_Provided records_.
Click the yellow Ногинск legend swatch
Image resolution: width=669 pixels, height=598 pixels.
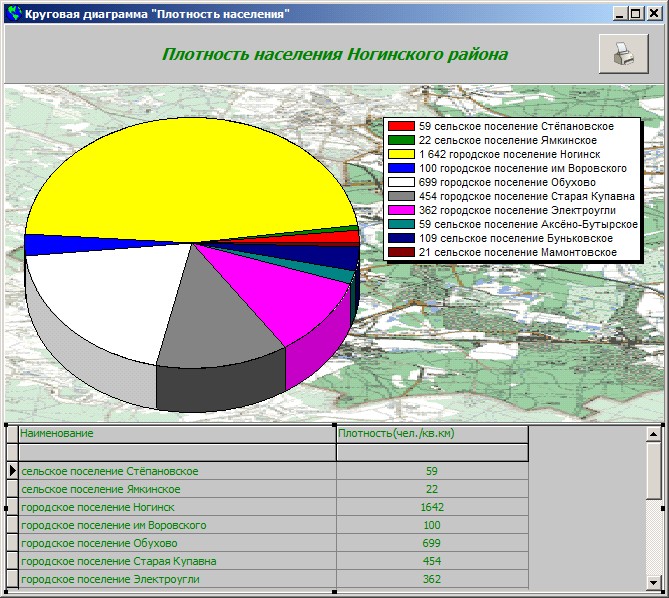point(401,155)
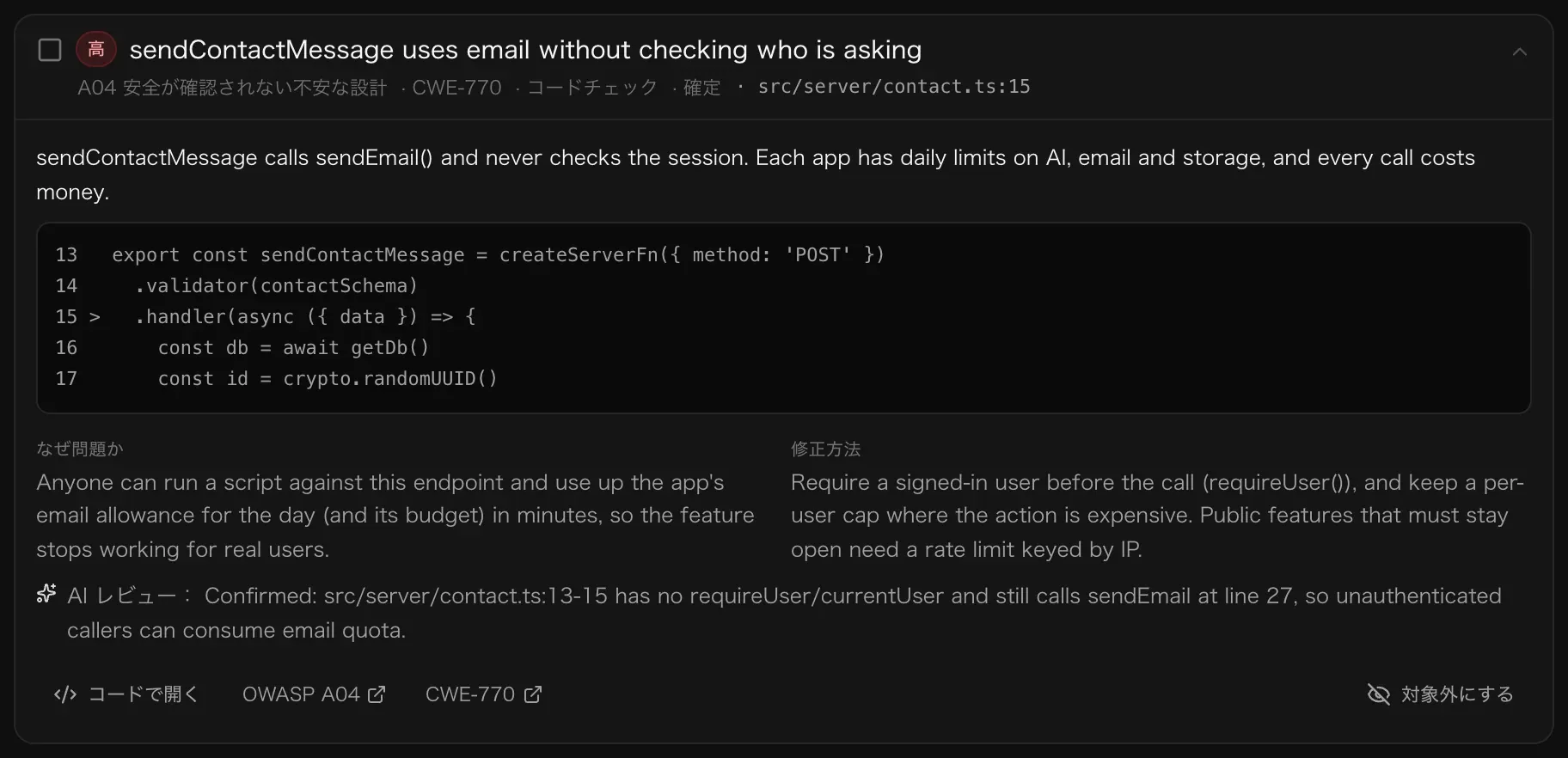Click external-link icon beside OWASP A04
Viewport: 1568px width, 758px height.
[x=377, y=694]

_Your instructions_.
Print out each record exactly as shown, but keep the pictures out.

_Expected output_.
Click the yellow Ногинск legend swatch
Image resolution: width=669 pixels, height=598 pixels.
point(401,155)
Click external-link icon beside OWASP A04
Viewport: 1568px width, 758px height.
[x=377, y=694]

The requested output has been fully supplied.